- Work required
Where the records below reach the line containing "Viewport: 900px width, 818px height.", start transcribing, and end with the line containing "Open the gsfashionweek.com", exactly and with nothing else added.

┌──

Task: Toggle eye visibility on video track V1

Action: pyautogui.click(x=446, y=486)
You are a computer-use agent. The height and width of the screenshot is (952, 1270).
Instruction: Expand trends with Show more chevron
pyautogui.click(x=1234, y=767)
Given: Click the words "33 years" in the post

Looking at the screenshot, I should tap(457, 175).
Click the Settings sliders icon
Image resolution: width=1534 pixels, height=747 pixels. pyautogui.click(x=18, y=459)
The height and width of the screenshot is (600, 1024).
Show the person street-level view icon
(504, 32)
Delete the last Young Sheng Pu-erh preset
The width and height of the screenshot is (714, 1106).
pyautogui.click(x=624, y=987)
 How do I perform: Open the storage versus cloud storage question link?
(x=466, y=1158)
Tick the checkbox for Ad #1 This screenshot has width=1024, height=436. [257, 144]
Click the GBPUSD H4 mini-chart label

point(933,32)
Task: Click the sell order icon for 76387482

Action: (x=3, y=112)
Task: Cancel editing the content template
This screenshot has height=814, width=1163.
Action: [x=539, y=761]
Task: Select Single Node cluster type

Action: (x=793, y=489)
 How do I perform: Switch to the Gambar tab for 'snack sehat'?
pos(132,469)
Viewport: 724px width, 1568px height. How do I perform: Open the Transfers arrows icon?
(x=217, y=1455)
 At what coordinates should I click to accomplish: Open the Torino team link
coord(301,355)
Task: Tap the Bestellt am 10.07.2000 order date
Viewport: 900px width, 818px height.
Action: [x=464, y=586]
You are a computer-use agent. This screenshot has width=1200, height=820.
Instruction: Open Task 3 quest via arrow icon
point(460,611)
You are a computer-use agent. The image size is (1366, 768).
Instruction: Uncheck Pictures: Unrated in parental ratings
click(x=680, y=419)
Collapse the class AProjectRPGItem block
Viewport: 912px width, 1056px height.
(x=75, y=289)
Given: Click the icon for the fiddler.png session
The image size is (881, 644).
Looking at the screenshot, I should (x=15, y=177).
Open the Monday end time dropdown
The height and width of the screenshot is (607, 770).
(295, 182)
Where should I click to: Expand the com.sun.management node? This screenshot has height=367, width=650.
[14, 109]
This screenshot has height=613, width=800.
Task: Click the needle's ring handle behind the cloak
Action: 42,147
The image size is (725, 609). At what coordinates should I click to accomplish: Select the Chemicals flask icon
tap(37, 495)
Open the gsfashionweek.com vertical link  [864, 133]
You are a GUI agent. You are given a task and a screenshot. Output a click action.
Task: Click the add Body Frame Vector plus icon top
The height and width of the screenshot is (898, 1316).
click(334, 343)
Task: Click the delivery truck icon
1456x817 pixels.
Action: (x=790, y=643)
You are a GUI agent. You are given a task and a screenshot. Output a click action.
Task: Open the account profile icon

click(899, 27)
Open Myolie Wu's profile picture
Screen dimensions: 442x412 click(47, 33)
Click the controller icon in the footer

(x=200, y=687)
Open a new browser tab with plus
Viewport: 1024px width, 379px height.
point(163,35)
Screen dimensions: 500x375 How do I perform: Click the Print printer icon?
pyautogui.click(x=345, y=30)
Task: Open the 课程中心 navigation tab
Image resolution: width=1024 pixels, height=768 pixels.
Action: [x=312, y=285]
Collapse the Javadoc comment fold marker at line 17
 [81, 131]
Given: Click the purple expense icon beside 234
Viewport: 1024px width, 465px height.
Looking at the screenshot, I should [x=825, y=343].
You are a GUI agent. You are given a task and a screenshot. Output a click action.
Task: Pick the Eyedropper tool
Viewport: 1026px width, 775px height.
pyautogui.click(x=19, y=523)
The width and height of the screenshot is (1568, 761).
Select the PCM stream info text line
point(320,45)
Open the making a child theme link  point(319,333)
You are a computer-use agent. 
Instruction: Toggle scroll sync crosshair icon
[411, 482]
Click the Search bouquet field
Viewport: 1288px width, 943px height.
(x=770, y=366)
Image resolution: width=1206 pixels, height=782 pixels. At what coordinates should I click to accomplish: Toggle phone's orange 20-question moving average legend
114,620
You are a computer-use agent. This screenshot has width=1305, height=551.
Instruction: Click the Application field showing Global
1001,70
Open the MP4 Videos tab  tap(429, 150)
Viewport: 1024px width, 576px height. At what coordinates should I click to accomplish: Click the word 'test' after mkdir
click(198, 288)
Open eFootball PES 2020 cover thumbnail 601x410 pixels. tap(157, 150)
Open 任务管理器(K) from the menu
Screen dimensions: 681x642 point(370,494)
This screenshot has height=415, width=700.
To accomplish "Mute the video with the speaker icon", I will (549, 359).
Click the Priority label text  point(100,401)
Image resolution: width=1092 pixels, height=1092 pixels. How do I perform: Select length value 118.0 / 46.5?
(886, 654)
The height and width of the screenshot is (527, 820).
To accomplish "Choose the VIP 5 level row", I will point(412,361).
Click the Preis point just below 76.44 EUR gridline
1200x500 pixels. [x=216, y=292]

└──

- Solution to this problem
Viewport: 900px width, 818px height.
Action: [x=464, y=586]
You are a computer-use agent. This screenshot has width=1200, height=820.
Instruction: Open Task 3 quest via arrow icon
point(460,611)
You are a computer-use agent. The image size is (1366, 768).
Instruction: Uncheck Pictures: Unrated in parental ratings
click(x=680, y=419)
Collapse the class AProjectRPGItem block
Viewport: 912px width, 1056px height.
(x=75, y=289)
Given: Click the icon for the fiddler.png session
The image size is (881, 644).
Looking at the screenshot, I should (x=15, y=177).
Open the Monday end time dropdown
The height and width of the screenshot is (607, 770).
(295, 182)
Where should I click to: Expand the com.sun.management node? This screenshot has height=367, width=650.
[14, 109]
This screenshot has height=613, width=800.
Task: Click the needle's ring handle behind the cloak
Action: 42,147
The image size is (725, 609). At what coordinates should I click to accomplish: Select the Chemicals flask icon
tap(37, 495)
Open the gsfashionweek.com vertical link  [864, 133]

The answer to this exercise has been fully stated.